Bunun yanında, Tuna-1 kuyusuyla ilgili birtakım bilgiler verdiğiniz sunumunuzda. Biz de, Tuna-1 kuyusundaki gelişmeleri yakinen takip ediyoruz sizin de bildiğiniz üzere. Şu tartışılıyordu: Gazın deniz tabanından borularla karaya çıkartılacağı ve orada proses işlemine tabi tutulacağı ifade ediliyordu fakat sunumdan şunu gördüm: Tuna-1 kuyusunun hemen iz düşümü olan deniz yüzeyine bir platform döşeneceğini ifade ettiniz. Son karar bu mudur? Türkiye Petrolleriyle de görüşmedim "Bir platform kurulmayacak, tabandan boru hatlarıyla kıyıya gazı getireceğiz." denilmişti ama sizin sunumunuzda bir platform kurulacağı bilgisini bizimle paylaştınız. Ben platform kurulması konusunu çok önemsiyorum çünkü Türkiye için de çok önemli bir tecrübe olacağını düşünüyorum platform kurma işinin.
Sayın Genel Müdürüm, yerelle ilgili bir hususu daha dile getirmek istiyorum. FSRU tesisimiz Dörtyol'da faaliyette, biz de yakinen oradaki çalışmaları gözlemliyoruz. Terminal gerçekten çok iyi şartlarda hazırlandı ve bölgemize hizmet verir durumda. Siz de yine sunumunuzda ifade ettiniz "Günlük 28 milyon metreküplük gaz verme hacmine, kapasitesine sahip oldu." dediniz ancak ilimize, neredeyse bölgemizin büyük bir kısmına yetecek doğal gazın getirildiği ana noktalardan biri olan Hatay'da bazı ilçelerimizde doğal gaz yok Sayın Genel Müdürüm. Bu, takdir edersiniz, vatandaşlarımızın bize de yönelttiği önemli sorulardan biri oluyor. Özellikle, Hatay'ın Kumlu ilçesi, Hassa ilçesi, Reyhanlı ilçesi, Altınözü, Yayladağı, Samandağ ve Arsuz ilçelerimiz -ki neredeyse Hatay'ın üçte 1'ini kapsıyor- bu ölçekte bir yerde doğal gaz şu an maalesef, vatandaşlarımıza ulaştırılamıyor.

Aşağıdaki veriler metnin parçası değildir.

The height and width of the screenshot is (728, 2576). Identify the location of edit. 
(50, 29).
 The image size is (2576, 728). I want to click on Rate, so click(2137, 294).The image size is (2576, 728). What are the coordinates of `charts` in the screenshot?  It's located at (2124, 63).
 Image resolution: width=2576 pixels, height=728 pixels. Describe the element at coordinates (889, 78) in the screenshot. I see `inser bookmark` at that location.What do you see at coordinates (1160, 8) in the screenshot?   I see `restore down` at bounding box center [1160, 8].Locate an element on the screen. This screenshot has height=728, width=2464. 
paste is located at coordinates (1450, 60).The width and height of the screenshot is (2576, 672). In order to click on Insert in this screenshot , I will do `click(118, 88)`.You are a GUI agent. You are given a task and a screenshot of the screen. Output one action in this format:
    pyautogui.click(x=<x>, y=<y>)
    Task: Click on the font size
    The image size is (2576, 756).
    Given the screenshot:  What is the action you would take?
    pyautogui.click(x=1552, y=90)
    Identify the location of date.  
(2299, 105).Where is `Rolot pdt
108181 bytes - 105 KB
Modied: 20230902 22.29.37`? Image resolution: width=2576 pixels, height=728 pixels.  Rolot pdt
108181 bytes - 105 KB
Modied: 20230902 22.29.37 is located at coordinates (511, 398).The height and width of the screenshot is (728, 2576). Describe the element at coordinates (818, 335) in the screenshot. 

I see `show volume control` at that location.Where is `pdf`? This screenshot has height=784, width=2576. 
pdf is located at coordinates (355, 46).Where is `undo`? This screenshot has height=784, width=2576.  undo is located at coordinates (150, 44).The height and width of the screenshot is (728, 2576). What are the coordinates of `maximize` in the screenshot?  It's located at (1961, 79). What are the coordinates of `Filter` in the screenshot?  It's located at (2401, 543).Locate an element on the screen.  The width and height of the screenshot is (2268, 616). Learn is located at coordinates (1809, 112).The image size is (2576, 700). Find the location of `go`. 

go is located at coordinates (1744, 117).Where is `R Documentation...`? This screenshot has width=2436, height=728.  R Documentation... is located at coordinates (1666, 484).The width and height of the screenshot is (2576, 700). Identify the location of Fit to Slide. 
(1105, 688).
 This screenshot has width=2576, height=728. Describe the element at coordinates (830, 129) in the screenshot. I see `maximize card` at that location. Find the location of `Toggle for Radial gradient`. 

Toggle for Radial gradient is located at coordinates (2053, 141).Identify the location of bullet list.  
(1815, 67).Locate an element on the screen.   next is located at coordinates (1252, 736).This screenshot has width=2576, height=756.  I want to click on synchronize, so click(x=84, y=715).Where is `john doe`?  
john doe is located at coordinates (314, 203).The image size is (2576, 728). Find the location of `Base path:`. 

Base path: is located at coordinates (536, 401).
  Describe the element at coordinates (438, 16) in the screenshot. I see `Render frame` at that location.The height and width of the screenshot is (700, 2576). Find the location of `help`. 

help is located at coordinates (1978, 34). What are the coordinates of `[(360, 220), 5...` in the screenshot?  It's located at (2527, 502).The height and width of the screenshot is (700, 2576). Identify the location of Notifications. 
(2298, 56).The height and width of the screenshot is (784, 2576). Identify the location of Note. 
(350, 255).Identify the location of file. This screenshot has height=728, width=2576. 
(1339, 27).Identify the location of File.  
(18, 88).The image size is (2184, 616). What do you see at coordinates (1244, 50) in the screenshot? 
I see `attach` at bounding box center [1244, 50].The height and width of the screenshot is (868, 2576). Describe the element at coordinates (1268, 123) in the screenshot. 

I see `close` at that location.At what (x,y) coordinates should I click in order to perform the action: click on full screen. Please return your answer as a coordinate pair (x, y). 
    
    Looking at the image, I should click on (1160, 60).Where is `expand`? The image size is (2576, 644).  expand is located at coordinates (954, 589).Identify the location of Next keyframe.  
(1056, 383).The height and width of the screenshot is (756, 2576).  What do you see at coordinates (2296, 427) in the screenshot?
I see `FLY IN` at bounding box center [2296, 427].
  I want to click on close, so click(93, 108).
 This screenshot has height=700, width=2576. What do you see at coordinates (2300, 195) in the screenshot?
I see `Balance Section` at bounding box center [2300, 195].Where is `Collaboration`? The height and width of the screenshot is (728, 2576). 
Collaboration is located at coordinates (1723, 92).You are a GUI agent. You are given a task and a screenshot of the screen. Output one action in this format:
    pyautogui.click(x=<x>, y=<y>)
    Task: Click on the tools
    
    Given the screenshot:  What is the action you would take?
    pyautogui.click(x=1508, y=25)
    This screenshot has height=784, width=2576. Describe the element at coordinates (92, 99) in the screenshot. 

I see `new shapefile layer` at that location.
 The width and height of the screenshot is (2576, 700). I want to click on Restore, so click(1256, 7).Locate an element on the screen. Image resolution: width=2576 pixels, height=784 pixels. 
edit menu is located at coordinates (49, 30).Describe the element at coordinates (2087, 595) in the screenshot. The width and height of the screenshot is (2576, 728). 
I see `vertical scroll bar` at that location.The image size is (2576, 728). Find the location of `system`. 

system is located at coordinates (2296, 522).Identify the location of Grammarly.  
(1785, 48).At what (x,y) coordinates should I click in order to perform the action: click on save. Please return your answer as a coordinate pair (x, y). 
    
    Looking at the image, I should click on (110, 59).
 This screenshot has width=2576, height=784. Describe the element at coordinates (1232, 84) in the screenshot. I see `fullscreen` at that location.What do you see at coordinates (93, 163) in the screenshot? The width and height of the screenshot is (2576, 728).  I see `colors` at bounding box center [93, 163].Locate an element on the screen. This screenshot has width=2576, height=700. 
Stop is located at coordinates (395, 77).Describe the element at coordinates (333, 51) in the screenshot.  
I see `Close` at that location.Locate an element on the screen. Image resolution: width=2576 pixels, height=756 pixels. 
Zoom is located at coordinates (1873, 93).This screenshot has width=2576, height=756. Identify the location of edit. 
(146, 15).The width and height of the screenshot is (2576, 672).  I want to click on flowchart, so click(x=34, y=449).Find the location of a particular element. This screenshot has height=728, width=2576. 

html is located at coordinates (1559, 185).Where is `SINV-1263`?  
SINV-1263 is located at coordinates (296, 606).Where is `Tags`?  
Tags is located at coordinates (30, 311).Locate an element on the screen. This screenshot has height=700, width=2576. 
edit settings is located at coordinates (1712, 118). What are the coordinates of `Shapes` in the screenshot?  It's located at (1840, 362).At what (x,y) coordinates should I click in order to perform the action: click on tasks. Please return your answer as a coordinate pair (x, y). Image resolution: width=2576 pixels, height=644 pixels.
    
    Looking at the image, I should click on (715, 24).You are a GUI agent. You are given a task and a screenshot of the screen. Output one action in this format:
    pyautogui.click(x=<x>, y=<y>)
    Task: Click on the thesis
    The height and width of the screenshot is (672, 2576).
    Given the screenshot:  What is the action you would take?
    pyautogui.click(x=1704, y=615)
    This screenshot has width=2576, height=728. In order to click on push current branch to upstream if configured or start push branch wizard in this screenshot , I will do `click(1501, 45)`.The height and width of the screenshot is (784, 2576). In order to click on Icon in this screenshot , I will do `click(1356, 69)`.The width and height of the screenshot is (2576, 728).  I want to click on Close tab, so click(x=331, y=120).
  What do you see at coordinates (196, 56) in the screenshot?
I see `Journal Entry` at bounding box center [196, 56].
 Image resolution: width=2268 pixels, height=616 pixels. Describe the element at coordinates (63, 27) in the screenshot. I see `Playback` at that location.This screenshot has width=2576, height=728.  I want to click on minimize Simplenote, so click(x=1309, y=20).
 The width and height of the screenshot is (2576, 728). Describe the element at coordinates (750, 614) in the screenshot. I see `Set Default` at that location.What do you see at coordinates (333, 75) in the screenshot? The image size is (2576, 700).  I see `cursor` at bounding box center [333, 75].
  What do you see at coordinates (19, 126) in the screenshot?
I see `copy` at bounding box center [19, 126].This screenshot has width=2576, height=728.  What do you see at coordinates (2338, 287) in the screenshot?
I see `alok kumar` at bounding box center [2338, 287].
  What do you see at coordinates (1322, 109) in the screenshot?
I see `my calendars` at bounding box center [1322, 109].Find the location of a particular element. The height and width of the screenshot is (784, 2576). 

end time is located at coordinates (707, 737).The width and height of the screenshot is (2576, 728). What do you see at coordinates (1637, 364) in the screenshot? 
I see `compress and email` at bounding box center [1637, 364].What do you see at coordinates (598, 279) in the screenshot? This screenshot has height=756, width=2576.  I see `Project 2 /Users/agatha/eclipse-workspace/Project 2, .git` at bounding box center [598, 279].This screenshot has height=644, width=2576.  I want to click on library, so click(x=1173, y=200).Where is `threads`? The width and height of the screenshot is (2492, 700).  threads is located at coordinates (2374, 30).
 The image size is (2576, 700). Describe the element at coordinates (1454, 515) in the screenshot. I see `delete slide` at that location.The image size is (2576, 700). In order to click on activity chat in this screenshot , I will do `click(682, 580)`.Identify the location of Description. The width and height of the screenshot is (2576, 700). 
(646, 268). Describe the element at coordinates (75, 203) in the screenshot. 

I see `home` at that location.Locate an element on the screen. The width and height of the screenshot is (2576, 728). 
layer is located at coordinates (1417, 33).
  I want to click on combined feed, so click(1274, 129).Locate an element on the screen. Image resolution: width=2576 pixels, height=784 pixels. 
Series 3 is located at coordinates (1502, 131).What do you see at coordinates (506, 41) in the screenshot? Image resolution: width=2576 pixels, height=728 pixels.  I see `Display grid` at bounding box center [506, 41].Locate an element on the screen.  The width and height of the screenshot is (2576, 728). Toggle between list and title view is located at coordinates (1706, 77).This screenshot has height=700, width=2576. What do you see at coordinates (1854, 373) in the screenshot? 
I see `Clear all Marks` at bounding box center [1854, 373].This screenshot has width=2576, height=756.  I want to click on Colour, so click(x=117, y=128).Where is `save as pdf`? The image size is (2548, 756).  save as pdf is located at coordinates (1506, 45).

Bu konunun da çözülmesi noktasında sizlerin desteğini bekliyoruz.
Son olarak, özel bir talep olacak aslında, çalıştığım, ilgi duyduğum bir alan olduğu için... Uluslararası hatların güncel durumuyla ilgili muhakkak BOTAŞ'ta bir çalışma vardır çünkü kurumunuz sadece Türkiye'deki gelişmeleri değil, dünyadaki gelişmeleri takip ediyor. Bu hususta bizimle de bilgi paylaşır mısınız? Özellikle, Orta Doğu'da ve Kafkaslar'daki boru hatlarının güncel durumunu doğal gaz ve petrol olarak da ayrılmış bir şekilde bizleri de bilgilendirirseniz bu konuda memnun olurum diyorum.
Tekrar teşekkür ediyorum Sayın Genel Müdürüm.